Back at the Airbnb we had more discussions about where to go for dinner and whether or not the crickets and owls were real. Then a nap, ending with me leaping up: “Klickers!” I needed to show Klickers to Andrew. We drove up Issacs Ave, past the Community College with their renowned viticulture school, out toward the airport to family-owned Klickers where we used to get blueberries, watermelon, squash, honey and ice cream. We bought some Klicker’s salad dressings, some carrots and apples and ice cream.
Like we needed more food. We always bring too much food on these excursions. Also too many clothes. We both wore the same thing for three days and packed about as much food home as we brought with us, not counting my 25-pound bag of Walla Walla sweets.

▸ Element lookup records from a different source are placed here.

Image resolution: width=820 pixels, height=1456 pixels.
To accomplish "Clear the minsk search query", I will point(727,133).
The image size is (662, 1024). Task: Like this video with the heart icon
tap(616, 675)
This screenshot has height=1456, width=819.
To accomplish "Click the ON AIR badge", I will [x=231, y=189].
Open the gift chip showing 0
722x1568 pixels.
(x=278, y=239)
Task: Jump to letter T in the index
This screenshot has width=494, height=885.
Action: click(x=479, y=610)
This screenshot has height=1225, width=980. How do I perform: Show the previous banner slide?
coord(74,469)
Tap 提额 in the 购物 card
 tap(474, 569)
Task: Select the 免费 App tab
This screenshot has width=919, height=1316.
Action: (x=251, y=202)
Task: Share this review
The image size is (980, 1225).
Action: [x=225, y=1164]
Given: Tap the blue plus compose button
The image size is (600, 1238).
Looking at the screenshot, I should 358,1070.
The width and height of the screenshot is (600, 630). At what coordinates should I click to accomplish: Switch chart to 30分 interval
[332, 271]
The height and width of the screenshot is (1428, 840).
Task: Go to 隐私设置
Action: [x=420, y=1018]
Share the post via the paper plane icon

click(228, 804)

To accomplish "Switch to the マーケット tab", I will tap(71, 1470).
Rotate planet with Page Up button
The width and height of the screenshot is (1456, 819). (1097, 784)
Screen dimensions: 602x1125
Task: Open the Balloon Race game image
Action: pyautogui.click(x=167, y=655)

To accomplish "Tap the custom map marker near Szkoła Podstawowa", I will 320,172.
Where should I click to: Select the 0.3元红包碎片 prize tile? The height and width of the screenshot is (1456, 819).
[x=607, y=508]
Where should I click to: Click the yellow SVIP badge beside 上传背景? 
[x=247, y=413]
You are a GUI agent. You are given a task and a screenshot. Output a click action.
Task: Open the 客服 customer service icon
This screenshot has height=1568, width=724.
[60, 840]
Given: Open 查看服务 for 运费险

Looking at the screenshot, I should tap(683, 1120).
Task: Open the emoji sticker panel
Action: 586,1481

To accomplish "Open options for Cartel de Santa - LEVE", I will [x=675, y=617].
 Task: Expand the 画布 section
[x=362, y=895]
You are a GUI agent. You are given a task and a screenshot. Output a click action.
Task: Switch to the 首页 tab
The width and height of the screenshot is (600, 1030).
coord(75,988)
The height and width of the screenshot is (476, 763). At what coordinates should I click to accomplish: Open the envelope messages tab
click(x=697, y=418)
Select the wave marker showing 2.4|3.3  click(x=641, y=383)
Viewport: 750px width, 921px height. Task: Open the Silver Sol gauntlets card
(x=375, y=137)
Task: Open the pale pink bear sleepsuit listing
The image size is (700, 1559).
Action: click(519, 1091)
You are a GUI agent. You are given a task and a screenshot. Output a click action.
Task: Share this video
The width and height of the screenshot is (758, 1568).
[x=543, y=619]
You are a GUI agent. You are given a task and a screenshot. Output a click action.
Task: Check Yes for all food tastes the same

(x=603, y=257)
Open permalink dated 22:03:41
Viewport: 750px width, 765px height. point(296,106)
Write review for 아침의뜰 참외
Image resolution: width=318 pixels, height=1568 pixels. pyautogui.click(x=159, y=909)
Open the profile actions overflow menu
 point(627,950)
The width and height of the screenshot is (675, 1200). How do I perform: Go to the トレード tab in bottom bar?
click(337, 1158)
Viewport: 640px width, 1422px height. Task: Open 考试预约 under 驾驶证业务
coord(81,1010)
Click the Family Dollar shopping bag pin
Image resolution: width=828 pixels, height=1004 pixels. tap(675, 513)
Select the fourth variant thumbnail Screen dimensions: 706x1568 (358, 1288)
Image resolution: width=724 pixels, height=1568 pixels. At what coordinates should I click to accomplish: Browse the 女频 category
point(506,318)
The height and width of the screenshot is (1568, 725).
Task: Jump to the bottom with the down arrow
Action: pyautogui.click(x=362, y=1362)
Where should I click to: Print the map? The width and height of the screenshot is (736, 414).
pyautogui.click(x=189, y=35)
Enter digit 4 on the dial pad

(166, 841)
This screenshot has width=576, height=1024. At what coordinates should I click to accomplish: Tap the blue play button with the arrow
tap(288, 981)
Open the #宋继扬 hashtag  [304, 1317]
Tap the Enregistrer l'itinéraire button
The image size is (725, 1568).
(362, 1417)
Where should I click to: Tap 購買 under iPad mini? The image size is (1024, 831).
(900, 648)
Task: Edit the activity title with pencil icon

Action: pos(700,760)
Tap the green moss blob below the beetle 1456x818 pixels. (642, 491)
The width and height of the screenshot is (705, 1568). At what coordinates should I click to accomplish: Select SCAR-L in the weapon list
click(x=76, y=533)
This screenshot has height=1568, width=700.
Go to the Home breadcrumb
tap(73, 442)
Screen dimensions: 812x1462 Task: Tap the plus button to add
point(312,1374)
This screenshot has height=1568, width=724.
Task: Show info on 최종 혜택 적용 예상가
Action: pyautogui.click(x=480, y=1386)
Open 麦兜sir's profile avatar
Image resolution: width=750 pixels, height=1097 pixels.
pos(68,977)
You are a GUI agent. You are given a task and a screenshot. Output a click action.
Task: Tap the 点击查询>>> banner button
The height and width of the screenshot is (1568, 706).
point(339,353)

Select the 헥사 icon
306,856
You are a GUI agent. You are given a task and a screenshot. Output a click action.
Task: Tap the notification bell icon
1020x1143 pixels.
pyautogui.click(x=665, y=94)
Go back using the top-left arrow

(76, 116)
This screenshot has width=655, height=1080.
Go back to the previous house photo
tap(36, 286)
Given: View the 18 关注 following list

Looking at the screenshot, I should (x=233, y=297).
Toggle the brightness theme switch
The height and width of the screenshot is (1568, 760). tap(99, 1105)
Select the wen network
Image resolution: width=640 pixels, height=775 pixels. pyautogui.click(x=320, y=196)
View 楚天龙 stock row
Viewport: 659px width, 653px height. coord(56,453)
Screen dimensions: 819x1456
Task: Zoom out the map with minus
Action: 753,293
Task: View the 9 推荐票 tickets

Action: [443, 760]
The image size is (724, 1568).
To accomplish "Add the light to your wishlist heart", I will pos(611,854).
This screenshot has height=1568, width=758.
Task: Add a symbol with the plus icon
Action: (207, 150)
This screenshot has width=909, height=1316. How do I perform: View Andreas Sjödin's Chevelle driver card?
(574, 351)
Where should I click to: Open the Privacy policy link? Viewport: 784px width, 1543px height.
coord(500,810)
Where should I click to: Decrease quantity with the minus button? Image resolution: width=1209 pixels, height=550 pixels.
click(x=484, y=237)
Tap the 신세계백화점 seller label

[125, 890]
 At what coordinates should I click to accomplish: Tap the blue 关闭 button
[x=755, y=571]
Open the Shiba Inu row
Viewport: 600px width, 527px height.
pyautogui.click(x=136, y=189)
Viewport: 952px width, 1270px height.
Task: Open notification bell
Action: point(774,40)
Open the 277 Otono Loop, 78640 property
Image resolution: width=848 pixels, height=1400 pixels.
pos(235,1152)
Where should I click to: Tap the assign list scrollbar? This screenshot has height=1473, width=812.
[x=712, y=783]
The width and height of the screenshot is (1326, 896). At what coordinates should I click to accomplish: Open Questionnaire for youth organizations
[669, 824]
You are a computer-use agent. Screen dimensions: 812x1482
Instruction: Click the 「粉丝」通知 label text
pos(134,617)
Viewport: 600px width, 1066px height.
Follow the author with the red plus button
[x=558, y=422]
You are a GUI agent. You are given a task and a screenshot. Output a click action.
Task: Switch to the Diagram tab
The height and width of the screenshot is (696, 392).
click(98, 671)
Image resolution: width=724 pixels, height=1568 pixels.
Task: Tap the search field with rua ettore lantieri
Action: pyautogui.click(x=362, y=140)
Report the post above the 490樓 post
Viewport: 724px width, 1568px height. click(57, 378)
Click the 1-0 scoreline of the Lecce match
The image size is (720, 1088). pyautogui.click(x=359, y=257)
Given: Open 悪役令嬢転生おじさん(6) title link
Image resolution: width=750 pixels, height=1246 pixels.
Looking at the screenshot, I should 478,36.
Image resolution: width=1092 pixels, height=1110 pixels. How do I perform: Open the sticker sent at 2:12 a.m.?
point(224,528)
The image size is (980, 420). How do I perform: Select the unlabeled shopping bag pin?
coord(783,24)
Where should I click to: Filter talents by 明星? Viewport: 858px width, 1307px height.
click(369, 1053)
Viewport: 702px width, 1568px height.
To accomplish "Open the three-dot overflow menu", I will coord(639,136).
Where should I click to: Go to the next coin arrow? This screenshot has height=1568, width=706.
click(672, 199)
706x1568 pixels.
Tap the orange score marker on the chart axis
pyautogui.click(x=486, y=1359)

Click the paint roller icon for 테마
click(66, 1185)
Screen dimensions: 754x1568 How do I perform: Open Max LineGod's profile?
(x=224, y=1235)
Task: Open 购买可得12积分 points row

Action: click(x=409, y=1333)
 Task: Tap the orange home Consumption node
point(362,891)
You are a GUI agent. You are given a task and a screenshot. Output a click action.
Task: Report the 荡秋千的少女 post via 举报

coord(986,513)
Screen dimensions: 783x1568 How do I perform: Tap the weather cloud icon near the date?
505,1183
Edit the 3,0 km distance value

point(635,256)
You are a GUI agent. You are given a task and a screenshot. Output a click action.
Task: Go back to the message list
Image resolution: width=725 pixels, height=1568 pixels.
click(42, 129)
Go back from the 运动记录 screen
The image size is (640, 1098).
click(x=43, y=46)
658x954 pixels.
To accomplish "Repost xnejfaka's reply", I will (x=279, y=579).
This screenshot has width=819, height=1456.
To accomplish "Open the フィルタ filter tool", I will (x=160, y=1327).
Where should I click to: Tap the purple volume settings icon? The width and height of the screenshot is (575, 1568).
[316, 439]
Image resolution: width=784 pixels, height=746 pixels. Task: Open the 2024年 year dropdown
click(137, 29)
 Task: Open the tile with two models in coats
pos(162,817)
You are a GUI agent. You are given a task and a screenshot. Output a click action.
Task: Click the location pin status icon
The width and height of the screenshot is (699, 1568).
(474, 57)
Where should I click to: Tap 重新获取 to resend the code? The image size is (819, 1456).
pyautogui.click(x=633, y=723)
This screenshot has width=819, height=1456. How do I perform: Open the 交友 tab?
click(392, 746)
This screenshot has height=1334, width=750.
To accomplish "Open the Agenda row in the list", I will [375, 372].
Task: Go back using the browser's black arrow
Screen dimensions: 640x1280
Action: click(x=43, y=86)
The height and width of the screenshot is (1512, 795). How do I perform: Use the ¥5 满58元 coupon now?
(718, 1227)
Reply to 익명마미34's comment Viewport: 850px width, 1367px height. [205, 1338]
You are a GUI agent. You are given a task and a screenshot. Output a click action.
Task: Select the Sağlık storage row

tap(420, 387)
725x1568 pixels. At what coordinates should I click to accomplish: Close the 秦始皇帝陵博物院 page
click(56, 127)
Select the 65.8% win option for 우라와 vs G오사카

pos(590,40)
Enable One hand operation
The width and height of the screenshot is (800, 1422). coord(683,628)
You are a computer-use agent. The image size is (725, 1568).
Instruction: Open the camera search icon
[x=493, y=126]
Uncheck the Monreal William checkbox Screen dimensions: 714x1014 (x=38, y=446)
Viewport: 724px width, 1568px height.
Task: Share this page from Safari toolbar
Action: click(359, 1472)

We resolved some of our excesses by deciding to have dinner at the Airbnb. Andrew grilled sausage, corn-on-the-cob and asparagus on the barbeque and toasted tater tots in the oven. I made a salad with everything that could possibly go into a salad. I put on a dress and lipstick and the sapphire earrings that my friend Kay gave me before she died. Andrew put on a tie. We had a lovely meal on the terrace next to the fountain with the lily pads.
Andrew said, “The food is always better at home.” When Andrew is the cook, I concur.
Another issue was resolved in the early evening when Stella who had been chasing something in the cabin for hours, finally bagged a cricket. I decided the owls were probably real as well.
The next morning as we packed the car, Stella insisted on sitting in my seat. She usually rides in complete comfort in the back but it took some coaxing to get her there. We visited the Walla Walla Saturday Market on our way out of town. A busker fulfilled all my requirements: good voice, accompanied by single guitar, well-played; old, well-loved songs and –crucially–not overly amplified. As we listened, a text came in from our Airbnb host: “You forgot Stella’s bed.”
Back we went for Stella’s bed. When she got settled, she looked as though to say, “See, I told you something wasn’t right.” Dogs know.
Andrew found the old highway out of Walla Walla. I don’t think I ever thought of it as Highway 12. It was the only way into town. We went by Waiilatpu (place of dry grass) where the Whitman massacre took place. My freshman class at Whitman was the last one required to visit the site during orientation week.
Old Highway 12 goes through little old Lowden and Touchet, two communities where speeding is resented. Lowden is the site of Woodward Canyon, the first winery in the valley and L’Ecole No 41, the winery with some of the best marketing merch. The two towns were always markers on the trip to Walla Walla.
We stayed on the old highway as much as we could, winding through the little farm towns. In Zillah, we visited the oddity that is The Teapot Dome Gas Station and visited with the docent and his lovely dog, Ebony and puppy, Alfie. At Union Gap we finally found the Los Hernandez Andrew had seen on Evening Magazine –the best tamales in the valley, in Washington, maybe in the country, the world. We got four different kinds: pork, chicken, asparagus, and cactus, then wandered around looking for a place to eat them.
We ate them at a park on the edge of another gem: the Central Washington Agricultural Museum, which features a street to resemble an old western town, full of period pieces of carriages, mechanical potato planters, wringer washing machines and the like. The most interesting aspect was not on the curated street; it was behind it. There must have been acres of old equipment, cars, trucks, tractors, every piece of equipment you could imagine a farming couple wanting to get rid of when they down-sized their home so they could move to a condo in Yakima.
The tamales were ok.
Finally we made stops at the Selah and Thorp produce stands, which weren’t as wonderful as I remembered them to be, but then a lot of things are that way.
In any case, I could relax. Andrew pretty got much the full Walla Walla experience.